A EM manifesta-se em surtos, pode ser de evolução com recidiva ou progressiva e possui como principais sintomas a fraqueza muscular, depressão, fadiga e incontinência urinária ou fecal devido à perda do controle dos movimentos.

Na esclerose múltipla as camadas de mielina que recobrem e isolam as fibras nervosas são destruídas, prejudicando a transmissão das mensagens que controlam os movimentos conscientes e inconscientes do organismo como falar, andar, ou mesmo respirar e que, a longo prazo, leva à invalidez.

Esclerose Múltipla: o que é e sintomas

Sintomas da esclerose múltipla

Os sintomas da esclerose múltipla podem aparecer de repente ou parecer tão comuns que a pessoa nem percebe. Os principais sintomas são:

  • Fraqueza muscular, resultando em fadiga, falta de força dos braços e dificuldade para caminhar, por exemplo;
  • Movimento involuntário dos músculos, o que pode causar incontinência urinária e fecal;
  • Problemas relacionados à visão, que pode acometer um ou os dois olhos, como diminuição da visão, visão embaçada ou turva, diminuição da percepção das cores e dor no olho;
  • Formigamento dos membros, sensação de queimação e perda da sensibilidade - Conheça as principais causas de formigamento nas mãos;
  • Alterações neurológicas, como perda de memória e dificuldade de concentração;
  • Diminuição da libido ou impotência;
  • Falta de coordenação motora;
  • Depressão.

Os sintomas podem ser agravados quando a pessoa é exposta ao calor ou tem febre, podendo reduzir espontaneamente quando a temperatura volta ao normal.

Como identificar

O diagnóstico da esclerose múltipla é feito por um neurologista baseado nos sintomas apresentados pela pessoa. Além disso, o médico pode solicitar exames de imagem para confirmar o diagnóstico, como a ressonância magnética, por exemplo, em que pode ser verificada a degradação da bainha de mielina. Saiba para que serve e como é feita a ressonância magnética.

Como é feito o tratamento

O tratamento da esclerose múltipla é feito por meio de medicamentos e sessões de fisioterapia. Os medicamentos devem ser indicados pelo médico e têm como objetivo evitar a progressão da doença, diminuir o tempo e a intensidade das crises e controlar os sintomas, podendo ser indicado pelo neurologista o uso de Interferon, Acetato de Glatirâmer, Imunoglobulinas, corticoides e analgésicos.

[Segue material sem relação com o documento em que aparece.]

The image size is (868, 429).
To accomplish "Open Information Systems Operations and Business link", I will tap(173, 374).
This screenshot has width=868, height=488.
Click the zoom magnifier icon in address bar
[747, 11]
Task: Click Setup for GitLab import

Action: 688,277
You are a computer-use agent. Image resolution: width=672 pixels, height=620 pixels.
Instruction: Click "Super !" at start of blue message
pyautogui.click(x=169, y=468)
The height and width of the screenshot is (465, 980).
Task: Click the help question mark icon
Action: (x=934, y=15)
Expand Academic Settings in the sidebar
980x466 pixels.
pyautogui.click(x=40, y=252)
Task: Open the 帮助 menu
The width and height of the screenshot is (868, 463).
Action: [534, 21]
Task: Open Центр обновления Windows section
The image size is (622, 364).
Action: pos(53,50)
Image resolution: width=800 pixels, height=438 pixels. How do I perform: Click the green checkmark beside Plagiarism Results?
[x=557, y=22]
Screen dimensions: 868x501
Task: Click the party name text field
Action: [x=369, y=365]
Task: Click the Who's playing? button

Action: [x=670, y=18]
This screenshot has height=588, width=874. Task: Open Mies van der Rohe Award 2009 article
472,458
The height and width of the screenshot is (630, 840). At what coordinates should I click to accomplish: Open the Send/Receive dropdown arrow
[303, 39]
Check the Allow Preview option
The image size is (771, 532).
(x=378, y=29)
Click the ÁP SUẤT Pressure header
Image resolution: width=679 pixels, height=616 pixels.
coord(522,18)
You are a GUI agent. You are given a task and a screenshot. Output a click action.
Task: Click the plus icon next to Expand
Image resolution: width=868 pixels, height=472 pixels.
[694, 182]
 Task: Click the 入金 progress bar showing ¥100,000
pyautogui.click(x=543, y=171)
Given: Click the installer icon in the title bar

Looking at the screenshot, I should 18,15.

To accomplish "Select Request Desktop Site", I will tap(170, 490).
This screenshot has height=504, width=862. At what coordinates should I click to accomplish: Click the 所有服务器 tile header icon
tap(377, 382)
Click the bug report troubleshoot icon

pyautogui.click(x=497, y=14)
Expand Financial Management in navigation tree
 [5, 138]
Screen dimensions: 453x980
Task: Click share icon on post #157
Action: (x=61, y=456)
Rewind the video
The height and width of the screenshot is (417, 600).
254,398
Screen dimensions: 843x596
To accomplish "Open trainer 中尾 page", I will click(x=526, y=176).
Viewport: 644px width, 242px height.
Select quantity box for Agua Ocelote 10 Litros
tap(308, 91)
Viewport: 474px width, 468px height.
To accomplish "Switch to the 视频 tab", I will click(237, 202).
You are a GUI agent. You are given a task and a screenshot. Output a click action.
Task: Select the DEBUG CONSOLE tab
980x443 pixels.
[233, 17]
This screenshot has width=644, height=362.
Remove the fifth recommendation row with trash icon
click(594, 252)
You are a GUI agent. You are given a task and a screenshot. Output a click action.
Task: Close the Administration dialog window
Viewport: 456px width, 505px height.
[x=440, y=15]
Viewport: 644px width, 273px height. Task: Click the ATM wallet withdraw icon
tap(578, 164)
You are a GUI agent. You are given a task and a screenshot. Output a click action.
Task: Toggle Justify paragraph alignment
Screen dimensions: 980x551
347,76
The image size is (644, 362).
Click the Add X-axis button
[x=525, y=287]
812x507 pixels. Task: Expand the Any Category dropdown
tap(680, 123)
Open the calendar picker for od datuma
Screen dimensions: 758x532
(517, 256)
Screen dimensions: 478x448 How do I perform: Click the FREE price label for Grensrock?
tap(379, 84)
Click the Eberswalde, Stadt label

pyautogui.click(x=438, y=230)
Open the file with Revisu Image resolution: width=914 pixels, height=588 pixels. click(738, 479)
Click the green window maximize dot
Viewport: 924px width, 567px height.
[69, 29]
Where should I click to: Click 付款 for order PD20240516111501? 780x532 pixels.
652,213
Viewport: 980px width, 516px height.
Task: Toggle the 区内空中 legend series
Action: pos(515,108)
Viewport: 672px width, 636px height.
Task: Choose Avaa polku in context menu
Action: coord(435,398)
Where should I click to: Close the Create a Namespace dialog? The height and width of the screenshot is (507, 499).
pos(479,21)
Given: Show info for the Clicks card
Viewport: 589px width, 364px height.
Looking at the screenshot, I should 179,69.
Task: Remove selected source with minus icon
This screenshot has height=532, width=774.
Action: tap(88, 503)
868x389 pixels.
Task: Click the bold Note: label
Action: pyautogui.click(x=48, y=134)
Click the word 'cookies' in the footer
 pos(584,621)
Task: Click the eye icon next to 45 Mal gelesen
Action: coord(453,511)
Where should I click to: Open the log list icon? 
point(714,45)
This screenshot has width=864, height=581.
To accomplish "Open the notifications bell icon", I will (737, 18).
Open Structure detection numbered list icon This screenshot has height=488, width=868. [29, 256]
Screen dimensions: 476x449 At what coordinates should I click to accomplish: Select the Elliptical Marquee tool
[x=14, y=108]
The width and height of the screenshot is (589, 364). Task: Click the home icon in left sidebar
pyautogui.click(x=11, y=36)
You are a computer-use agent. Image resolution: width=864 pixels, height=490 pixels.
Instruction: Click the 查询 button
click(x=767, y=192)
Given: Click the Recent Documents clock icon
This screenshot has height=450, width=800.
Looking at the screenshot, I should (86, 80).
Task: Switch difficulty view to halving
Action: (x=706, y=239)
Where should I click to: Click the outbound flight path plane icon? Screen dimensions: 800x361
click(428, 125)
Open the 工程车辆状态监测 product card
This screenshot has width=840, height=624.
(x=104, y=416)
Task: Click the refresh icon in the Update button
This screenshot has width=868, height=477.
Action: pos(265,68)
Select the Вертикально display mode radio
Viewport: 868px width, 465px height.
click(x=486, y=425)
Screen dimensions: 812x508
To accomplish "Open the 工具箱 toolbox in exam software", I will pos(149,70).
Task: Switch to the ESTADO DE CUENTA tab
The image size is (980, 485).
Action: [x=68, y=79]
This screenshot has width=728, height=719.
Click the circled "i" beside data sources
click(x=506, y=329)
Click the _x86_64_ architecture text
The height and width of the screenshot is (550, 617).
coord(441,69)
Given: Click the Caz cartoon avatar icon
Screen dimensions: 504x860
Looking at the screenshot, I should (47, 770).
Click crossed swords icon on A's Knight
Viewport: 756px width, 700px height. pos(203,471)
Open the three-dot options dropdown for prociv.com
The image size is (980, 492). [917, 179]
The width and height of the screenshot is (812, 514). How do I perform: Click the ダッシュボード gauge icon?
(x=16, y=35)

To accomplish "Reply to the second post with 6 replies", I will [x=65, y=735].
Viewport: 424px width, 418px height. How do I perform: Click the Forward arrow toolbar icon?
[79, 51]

A fisioterapia é importante para a pessoa com EM porque permite que os músculos sejam ativados, evitando a atrofia. A fisioterapia para a esclerose múltipla consiste na realização de exercícios de alongamento e fortalecimento muscular. Além disso, quando a pessoa se encontra em crise, é importante ficar em repouso. Saiba mais sobre o tratamento para a esclerose múltipla.

Esclerose múltipla tem cura?

A esclerose múltipla não tem cura e o seu tratamento deve ser realizado por toda vida.

O prognóstico da esclerose múltipla é de que a pessoa acabe apresentando incapacidade neurológica progressiva e que cerca de 25 anos após o diagnóstico da doença, 80% destes pacientes se tornem totalmente dependentes de outros para realizar suas tarefas. No entanto, a medicina tem tido grandes avanços nesta área, havendo muitos casos de pessoas diagnosticadas com a doença a mais de 20 anos e que não apresentam qualquer tipo de dependência.

Mais sobre este assunto:


Carregando
...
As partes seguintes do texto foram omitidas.